The black magic and the sorcerer battles tend to be more interesting than the Buddhism segments, which are staid and sometimes a little dull. There is one exceptional scene when monks chant and charge up our hero. turning him into a master of spiritual kung-fu. The sequence features some well-done animation as Buddha power (for lack of a better word) gets integrated into his system. It’s surreal and, surprisingly, rather moving. The sequence wouldn’t feel out of place in Alejandro Jodorowsky’s The Holy Mountain.
Yet those creative, insane, and spiritual strengths of Boxer’s Omen also reveal a lot of narrative weaknesses. Many of the intervening scenes between the magic battles drag, but almost anything would drag after seeing a bizarre green alien head extinguish a fire by screaming, or watching three men spit out and rechew each other’s food. Certain moments feel as if director Chih-Hung Kuei is just killing time, filling the space with images taken abroad. Like lots of middling action movies, Boxer’s Omen is all about the set pieces rather than the whole, but the set pieces really make up for those deficiencies through sheer force of mad will. You can forgive a movie for slowness when you know that the apology will be batshit crazy.

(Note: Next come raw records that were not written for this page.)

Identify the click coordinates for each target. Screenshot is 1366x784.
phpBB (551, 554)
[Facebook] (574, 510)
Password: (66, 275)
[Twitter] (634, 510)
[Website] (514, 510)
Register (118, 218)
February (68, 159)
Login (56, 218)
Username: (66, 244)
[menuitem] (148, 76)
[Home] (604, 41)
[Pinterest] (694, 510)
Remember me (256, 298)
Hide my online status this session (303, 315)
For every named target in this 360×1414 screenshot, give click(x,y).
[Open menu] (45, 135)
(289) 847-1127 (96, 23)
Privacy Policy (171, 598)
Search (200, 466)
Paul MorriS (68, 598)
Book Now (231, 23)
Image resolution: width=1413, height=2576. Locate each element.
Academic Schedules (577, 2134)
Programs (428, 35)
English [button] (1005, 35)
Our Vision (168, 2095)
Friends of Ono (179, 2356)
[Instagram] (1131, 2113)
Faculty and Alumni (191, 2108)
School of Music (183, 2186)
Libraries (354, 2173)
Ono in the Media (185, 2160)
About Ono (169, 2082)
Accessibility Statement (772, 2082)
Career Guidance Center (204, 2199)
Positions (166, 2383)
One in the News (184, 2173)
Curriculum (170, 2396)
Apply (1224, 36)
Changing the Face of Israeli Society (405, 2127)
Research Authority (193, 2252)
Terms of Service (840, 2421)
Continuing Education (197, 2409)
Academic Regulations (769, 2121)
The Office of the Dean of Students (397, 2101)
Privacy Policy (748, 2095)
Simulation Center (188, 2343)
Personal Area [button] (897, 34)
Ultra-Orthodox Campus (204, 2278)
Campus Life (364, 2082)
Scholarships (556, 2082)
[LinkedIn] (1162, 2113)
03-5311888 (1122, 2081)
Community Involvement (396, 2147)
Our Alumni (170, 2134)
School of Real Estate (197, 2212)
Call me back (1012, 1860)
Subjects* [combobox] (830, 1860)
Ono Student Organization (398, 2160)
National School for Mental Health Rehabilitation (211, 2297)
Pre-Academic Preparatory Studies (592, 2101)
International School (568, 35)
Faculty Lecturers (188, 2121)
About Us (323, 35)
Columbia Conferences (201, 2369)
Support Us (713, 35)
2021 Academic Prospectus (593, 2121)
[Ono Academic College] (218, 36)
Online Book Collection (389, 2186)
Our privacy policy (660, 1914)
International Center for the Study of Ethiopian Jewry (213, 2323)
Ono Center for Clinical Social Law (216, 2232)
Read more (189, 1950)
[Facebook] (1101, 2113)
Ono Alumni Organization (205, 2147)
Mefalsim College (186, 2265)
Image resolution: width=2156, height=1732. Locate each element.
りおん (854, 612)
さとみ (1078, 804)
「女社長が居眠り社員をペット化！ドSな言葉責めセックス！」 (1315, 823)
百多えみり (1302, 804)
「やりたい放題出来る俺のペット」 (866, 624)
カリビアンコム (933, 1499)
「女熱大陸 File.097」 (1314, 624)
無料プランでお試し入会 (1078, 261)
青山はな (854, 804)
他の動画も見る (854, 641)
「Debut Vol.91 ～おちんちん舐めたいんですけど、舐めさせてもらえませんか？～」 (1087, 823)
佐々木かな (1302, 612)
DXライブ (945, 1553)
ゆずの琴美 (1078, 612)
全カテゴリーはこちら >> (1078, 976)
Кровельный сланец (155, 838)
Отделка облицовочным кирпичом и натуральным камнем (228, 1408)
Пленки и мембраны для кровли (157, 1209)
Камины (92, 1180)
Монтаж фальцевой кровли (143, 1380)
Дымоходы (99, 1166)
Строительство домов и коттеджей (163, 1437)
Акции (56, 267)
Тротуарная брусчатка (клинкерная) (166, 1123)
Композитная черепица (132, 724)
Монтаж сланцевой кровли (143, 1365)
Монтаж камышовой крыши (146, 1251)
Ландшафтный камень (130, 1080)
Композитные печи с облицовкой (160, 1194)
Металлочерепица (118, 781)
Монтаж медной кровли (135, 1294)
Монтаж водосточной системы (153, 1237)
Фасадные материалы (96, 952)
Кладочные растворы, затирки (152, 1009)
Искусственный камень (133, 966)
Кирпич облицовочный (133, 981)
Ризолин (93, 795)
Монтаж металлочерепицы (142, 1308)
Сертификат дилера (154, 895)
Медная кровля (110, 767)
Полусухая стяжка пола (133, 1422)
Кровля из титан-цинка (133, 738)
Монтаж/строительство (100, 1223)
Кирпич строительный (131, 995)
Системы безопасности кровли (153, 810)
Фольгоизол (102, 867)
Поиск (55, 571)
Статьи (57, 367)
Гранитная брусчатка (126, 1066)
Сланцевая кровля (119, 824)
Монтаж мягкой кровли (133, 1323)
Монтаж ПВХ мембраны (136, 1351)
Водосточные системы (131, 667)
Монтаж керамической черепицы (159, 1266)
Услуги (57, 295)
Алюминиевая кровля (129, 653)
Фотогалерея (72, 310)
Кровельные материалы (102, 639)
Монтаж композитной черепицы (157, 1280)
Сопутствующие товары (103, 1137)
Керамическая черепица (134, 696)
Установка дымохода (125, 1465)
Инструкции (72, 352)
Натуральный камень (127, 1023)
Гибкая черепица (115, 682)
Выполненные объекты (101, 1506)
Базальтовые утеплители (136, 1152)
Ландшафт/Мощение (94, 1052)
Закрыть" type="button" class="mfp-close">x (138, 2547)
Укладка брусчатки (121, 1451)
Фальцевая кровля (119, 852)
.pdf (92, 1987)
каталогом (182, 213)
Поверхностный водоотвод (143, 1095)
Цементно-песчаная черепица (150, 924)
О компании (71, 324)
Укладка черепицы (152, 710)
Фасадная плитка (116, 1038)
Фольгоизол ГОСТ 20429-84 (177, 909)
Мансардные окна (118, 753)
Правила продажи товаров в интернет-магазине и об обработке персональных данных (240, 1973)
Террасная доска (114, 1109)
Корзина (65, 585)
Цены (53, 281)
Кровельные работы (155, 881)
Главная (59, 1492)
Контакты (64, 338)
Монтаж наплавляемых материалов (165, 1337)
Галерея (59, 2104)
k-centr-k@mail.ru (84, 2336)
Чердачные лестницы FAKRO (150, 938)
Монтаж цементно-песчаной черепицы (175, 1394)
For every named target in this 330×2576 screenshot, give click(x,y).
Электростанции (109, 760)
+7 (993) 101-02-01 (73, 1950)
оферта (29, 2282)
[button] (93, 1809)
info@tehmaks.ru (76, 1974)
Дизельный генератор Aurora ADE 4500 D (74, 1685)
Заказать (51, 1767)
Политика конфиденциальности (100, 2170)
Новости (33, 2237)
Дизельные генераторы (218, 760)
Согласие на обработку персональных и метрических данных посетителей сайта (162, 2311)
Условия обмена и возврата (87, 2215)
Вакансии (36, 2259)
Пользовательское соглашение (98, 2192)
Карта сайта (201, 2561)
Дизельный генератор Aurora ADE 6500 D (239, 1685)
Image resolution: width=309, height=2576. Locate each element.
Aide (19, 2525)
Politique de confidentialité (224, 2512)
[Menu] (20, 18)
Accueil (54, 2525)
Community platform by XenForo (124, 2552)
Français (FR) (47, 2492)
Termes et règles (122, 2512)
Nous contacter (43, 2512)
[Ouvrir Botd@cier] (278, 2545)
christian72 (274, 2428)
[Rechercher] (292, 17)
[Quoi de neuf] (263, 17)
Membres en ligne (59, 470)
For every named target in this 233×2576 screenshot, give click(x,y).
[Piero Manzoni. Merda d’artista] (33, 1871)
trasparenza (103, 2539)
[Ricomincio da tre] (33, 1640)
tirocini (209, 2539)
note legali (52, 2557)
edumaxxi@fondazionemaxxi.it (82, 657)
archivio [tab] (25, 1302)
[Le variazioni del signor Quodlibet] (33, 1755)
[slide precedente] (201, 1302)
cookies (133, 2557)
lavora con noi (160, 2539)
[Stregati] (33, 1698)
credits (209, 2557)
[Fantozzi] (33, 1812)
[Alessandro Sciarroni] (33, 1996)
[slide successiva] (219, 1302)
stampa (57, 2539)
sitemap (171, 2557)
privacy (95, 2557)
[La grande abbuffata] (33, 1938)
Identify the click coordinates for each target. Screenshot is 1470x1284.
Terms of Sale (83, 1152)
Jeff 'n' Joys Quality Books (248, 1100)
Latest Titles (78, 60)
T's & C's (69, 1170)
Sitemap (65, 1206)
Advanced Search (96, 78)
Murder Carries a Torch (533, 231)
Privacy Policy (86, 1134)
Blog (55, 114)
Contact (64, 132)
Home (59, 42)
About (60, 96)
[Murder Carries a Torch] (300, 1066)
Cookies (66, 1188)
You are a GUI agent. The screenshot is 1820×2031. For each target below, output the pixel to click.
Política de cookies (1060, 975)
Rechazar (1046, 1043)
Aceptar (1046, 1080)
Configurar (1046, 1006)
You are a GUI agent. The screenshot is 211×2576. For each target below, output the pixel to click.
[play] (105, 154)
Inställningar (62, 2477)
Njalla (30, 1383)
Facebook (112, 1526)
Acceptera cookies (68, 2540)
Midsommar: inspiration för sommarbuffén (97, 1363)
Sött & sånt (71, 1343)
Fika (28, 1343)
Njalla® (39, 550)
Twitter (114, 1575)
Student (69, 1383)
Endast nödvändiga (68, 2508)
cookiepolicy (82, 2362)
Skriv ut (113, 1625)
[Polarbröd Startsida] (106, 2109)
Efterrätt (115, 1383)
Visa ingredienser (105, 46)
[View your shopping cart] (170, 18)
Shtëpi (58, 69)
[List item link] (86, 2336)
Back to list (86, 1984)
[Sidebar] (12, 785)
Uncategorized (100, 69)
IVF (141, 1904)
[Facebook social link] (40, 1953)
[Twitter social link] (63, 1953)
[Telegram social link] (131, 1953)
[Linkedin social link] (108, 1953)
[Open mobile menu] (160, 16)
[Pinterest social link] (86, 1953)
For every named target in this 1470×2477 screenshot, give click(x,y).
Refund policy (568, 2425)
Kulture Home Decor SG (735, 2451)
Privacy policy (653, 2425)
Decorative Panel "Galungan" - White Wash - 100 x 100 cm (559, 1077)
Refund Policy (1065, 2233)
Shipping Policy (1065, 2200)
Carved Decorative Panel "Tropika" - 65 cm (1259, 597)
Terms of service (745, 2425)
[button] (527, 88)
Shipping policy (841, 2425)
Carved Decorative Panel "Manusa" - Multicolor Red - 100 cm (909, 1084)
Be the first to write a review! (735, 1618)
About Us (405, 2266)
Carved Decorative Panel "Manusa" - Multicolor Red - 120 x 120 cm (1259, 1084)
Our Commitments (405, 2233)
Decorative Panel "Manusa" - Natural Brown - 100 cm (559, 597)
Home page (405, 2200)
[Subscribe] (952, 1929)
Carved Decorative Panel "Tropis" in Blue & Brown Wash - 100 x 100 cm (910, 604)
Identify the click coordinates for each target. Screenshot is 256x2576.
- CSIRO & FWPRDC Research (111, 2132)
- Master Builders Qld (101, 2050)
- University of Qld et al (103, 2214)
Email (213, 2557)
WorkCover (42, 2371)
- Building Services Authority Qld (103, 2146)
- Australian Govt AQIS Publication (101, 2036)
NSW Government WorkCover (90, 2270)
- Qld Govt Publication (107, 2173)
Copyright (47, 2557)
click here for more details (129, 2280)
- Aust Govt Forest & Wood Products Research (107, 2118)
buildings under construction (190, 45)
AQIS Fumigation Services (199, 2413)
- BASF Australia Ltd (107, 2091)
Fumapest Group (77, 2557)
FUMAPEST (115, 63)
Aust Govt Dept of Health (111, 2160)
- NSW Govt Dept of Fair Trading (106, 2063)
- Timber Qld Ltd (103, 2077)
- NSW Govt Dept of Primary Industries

That’s why scoring a movie like Boxer’s Omen becomes so difficult. It goes bananas, and then spits the bananas out to be re-eaten. It’s a movie unlike anything else, and if there’s something else like it, I really want to see that. Boxer’s Omen is also really trashy and kitschy (in both good ways and bad ways) and not really well made. But then again, some of those make-up effects and creature effects are wonderful works of low-budget magic. It’s the clash of nightmarish inventiveness and the banal nature of evaluation. The movie shouldn’t even be judged — it simply is.
With cult movies there’s a fine line between the film and the experience of the film. Whatever the final number may be, Boxer’s Omen is an experience you should have.